▸ **Task input**

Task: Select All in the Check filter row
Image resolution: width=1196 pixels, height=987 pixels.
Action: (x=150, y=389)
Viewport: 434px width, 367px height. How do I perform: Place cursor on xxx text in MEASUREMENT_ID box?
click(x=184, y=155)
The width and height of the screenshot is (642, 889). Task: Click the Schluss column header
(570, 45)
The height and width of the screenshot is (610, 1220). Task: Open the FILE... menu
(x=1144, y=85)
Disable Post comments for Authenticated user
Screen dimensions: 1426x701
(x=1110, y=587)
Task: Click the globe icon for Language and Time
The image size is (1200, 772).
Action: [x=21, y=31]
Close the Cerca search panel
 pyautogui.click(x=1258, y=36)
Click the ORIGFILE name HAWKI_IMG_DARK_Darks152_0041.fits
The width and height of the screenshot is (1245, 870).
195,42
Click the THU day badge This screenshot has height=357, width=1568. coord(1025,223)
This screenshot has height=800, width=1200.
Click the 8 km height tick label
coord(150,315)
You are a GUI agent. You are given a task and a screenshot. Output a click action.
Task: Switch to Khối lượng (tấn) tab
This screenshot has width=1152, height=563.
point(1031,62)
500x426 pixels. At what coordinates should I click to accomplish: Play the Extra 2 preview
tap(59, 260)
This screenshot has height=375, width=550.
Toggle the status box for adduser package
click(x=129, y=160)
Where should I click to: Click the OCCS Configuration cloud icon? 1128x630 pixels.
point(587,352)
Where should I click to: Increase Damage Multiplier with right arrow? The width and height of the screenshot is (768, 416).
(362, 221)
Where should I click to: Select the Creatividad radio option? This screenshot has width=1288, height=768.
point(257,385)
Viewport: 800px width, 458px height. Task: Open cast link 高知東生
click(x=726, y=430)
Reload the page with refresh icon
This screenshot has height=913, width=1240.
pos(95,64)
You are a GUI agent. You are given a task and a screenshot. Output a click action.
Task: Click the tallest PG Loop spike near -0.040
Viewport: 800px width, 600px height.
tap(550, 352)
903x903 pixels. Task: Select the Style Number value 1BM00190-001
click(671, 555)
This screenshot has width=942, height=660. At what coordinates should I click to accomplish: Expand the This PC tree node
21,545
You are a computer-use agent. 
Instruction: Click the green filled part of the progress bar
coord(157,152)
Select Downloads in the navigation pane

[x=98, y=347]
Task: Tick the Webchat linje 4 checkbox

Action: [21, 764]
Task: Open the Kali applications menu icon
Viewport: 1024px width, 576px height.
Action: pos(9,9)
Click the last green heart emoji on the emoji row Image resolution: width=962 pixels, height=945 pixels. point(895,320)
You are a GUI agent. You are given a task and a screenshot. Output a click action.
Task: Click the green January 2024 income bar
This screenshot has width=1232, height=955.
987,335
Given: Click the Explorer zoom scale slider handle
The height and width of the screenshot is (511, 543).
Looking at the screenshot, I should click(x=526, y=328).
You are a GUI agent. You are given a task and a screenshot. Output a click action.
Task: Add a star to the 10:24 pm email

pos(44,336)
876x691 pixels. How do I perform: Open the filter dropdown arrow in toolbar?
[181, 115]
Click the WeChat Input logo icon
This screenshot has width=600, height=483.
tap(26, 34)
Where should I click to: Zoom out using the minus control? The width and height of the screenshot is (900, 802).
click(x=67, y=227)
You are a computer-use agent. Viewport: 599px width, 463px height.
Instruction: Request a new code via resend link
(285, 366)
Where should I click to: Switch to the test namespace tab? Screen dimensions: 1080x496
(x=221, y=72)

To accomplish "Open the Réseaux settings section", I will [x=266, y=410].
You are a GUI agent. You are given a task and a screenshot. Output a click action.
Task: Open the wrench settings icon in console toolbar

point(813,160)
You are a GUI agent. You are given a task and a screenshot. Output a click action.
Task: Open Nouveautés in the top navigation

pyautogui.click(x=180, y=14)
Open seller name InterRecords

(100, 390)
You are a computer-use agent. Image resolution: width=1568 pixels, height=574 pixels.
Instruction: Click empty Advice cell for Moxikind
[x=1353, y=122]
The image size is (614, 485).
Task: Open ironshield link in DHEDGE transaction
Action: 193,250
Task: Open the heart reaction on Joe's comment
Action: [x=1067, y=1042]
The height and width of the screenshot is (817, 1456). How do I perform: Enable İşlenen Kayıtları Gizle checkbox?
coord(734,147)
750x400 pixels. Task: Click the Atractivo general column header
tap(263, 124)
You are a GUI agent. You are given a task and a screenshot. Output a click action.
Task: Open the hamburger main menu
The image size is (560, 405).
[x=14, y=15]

▸ **Instructions for the task**
In the records, which lines mention the word "computer"? Copy those lines.

▸ **Exercise answer**
You are a computer-use agent. 
You are a computer-use agent. Viewport: 599px width, 463px height.
You are a computer-use agent. Image resolution: width=1568 pixels, height=574 pixels.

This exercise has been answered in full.